On 2 March, Ecological Transition Minister Barbara Pompili signed an order raising the level of support for connection costs from 40% to 60%. “By signing this decree, we are facilitating [the] development [of biomethane] by simplifying the setting up of projects and [by] reducing the cost of their connection. This is a strong signal that we are sending to the sector,” the minister said in a statement.
“We are also mobilised to increase our biogas production capacity, which I would remind you has been multiplied by 5 over the last two years and will represent 10% of our gas consumption by 2030,” Pompili said at the launch of France’s Resilience Plan, on 16 March.
These messages of support coming from policymakers are aimed at reassuring industrialists and their financiers. “When you invest in a methanisation unit, it is for 15 to 30 years. The investments are heavy, so we need a long-term signal on the economic framework,” observed Valérie Weber-Haddad, director in charge of heat, cold and transport at the French Renewable Energy Union, in an interview with EURACTIV.
Methanisation should come out on top
Another signal came from a spokesperson of President Emmanuel Macron, who faces far-right leader Marine Le Pen in the French presidential election run-off on 24 April.
During the presentation of his climate programme at a March event organised by the association Equilibre des énergies, Anthony Cellier, an MP of Macron’s LREM party, stressed that “biogas is part of France’s energy strategy”. Jean-Charles Colas-Roy, another MP in Macron’s party, said he was convinced that “we will increase the objectives” for renewable gas in France’s next multiannual energy programme.

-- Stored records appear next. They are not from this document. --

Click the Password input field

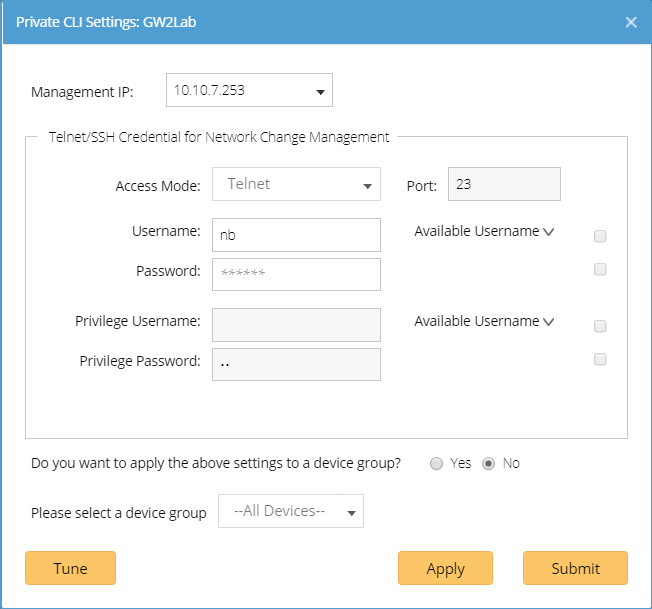click(x=296, y=274)
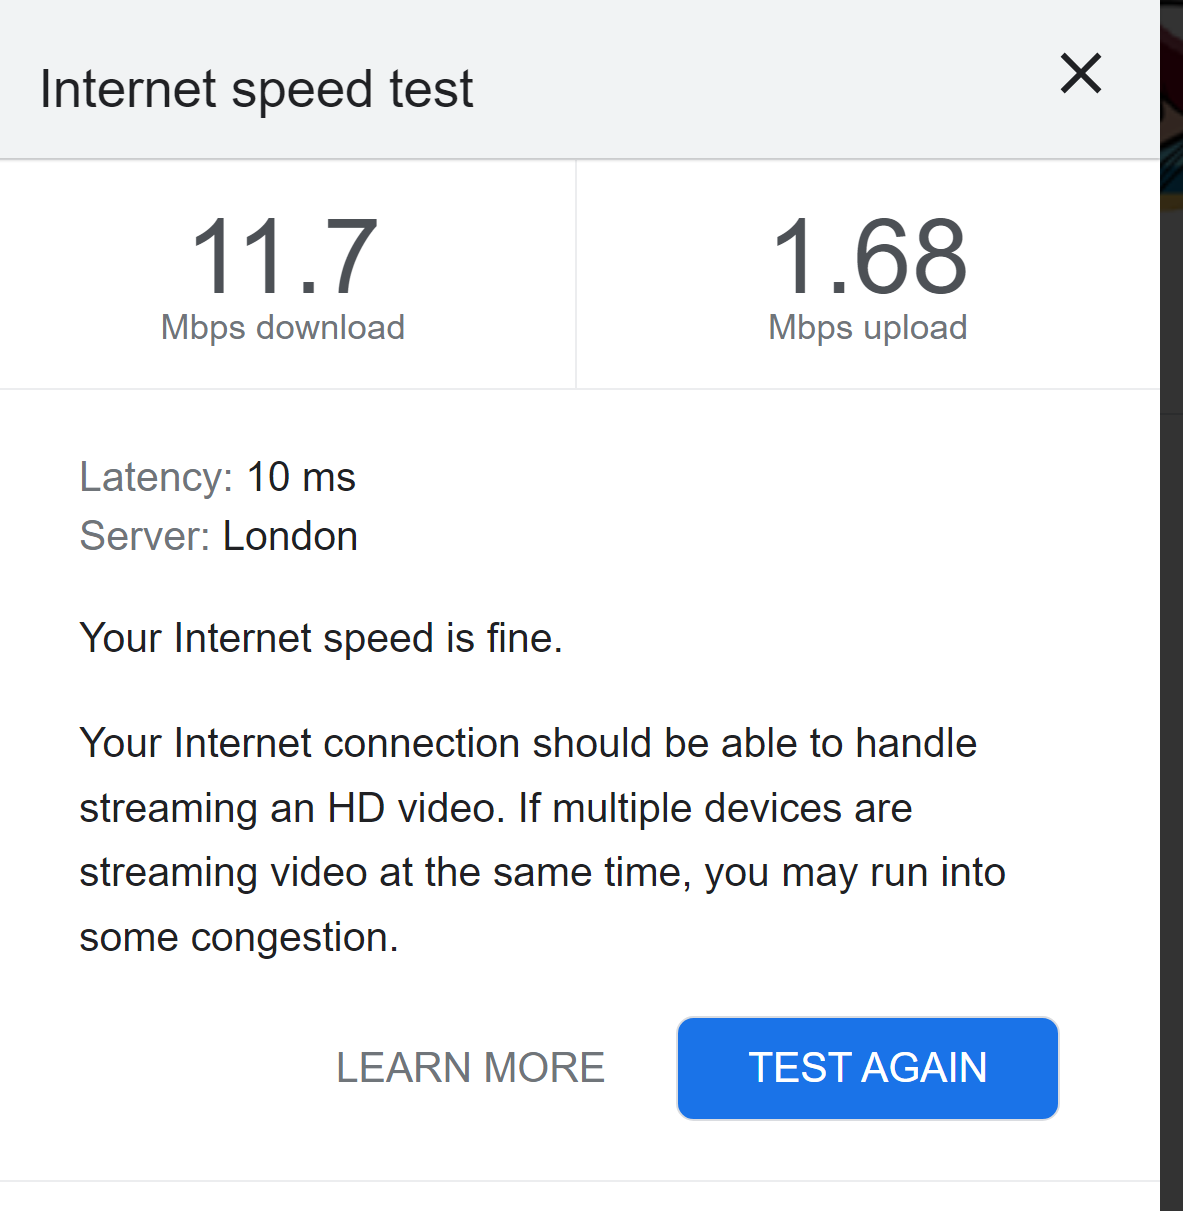Select the phrase Your Internet speed is fine
Screen dimensions: 1183x1211
(321, 638)
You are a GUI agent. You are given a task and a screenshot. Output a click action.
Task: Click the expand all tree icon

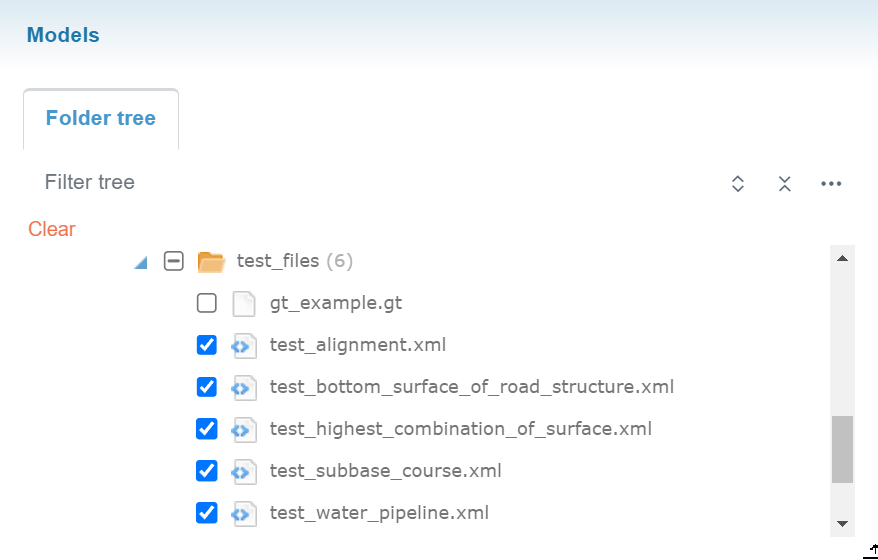(738, 183)
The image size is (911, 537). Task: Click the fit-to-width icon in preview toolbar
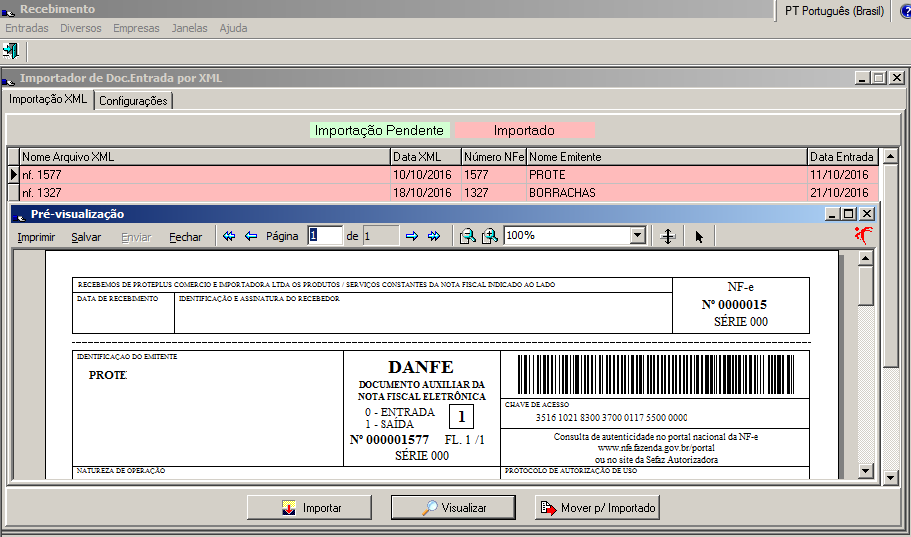pyautogui.click(x=668, y=236)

However, according to Nguyen, biogas technology “is not yet fully capable of producing as much as we would like”. That is why this solution has until now not been flagged as a top political priority. “But today we have our backs to the wall, so we will have to make technological bets,” the expert added.
Methanisation is likely to come out on top as the preferred technology. It produces a high yield, the gas can be used in the existing network and “it is in France that the technology is the most mature at the moment,” Nguyen added.
In a 2018 study, the French ecological transition agency (Ademe) estimated the “theoretical potential” for renewable gas in France will exceed the level of demand expected in 2050.
To make this a reality, the agency listed a number of conditions such as the faster deployment of agricultural methanisation projects, better use of biomass deposits, or the need to better integrate the gas and electricity grids.
With such potential, France could trigger a European dynamic on biomethane, according to industry experts.
“In the very short term, we can double biomethane production in 2022 and double it again in 2023” in Europe, said Catherine Macgregor, the CEO of French energy utility Engie, who spoke at the March conference organised by the French EU Council Presidency.